*** Block opens ***

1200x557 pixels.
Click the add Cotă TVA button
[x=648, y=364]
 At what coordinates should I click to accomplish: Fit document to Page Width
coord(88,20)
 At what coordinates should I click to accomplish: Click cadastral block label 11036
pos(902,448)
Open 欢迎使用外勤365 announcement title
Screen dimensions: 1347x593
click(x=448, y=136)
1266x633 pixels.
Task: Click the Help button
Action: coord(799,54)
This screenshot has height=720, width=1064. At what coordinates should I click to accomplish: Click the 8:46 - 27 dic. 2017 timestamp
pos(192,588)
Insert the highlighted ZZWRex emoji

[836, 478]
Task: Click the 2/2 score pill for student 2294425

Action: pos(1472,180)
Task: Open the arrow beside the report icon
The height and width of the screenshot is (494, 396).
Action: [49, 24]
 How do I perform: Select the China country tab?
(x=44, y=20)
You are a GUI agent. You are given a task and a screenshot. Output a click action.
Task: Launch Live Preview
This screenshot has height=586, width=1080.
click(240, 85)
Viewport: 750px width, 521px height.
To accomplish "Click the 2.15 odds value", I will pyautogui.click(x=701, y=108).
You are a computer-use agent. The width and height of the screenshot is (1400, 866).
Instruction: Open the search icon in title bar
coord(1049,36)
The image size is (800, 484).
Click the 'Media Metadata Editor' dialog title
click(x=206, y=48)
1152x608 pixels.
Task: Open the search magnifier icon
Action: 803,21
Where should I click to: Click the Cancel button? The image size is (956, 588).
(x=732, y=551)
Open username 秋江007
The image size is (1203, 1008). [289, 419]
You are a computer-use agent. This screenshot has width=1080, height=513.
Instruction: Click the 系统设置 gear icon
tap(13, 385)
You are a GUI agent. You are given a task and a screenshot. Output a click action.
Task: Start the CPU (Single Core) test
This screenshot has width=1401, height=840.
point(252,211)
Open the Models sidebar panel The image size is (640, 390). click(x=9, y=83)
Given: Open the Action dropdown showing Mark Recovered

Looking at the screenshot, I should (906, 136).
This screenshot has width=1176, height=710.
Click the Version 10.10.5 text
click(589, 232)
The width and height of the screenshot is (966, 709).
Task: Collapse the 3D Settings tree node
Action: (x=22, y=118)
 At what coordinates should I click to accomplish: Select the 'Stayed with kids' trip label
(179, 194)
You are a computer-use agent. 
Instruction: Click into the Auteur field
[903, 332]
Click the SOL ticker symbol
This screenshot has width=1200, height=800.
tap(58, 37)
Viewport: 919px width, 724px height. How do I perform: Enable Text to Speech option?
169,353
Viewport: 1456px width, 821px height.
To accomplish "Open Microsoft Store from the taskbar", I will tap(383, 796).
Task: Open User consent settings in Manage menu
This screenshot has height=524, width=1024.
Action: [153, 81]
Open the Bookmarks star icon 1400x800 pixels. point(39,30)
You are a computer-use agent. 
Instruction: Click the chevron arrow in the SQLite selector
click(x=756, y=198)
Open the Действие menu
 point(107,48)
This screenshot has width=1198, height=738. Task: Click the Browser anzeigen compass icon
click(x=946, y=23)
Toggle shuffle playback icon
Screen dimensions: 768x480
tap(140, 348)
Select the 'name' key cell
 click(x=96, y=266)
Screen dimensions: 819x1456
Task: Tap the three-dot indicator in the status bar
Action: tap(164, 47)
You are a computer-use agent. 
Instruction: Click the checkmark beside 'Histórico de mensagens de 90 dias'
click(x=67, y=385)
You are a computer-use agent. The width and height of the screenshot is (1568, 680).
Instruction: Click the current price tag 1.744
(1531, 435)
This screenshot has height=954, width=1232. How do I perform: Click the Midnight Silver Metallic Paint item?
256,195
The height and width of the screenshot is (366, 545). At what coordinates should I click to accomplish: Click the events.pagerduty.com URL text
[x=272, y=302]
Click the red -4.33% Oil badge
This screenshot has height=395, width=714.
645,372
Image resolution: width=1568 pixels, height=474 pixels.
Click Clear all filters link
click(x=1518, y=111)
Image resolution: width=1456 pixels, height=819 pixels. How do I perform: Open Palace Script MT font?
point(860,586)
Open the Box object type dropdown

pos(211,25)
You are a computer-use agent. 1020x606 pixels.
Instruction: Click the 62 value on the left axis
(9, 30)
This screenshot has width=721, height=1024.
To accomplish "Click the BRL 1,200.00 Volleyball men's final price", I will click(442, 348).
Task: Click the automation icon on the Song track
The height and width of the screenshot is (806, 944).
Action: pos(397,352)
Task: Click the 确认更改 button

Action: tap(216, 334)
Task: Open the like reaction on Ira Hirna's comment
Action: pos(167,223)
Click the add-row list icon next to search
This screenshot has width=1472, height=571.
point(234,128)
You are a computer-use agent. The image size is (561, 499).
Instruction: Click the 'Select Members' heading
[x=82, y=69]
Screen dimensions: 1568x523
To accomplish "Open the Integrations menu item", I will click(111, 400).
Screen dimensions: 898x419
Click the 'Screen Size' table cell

*** Block closes ***

EXERCISE:
From the first line above through the line that contains "Task: Launch Live Preview", quote each line exactly. Output nothing more.

WRITTEN SOLUTION:
1200x557 pixels.
Click the add Cotă TVA button
[x=648, y=364]
 At what coordinates should I click to accomplish: Fit document to Page Width
coord(88,20)
 At what coordinates should I click to accomplish: Click cadastral block label 11036
pos(902,448)
Open 欢迎使用外勤365 announcement title
Screen dimensions: 1347x593
click(x=448, y=136)
1266x633 pixels.
Task: Click the Help button
Action: coord(799,54)
This screenshot has height=720, width=1064. At what coordinates should I click to accomplish: Click the 8:46 - 27 dic. 2017 timestamp
pos(192,588)
Insert the highlighted ZZWRex emoji

[836, 478]
Task: Click the 2/2 score pill for student 2294425

Action: pos(1472,180)
Task: Open the arrow beside the report icon
The height and width of the screenshot is (494, 396).
Action: [49, 24]
 How do I perform: Select the China country tab?
(x=44, y=20)
You are a GUI agent. You are given a task and a screenshot. Output a click action.
Task: Launch Live Preview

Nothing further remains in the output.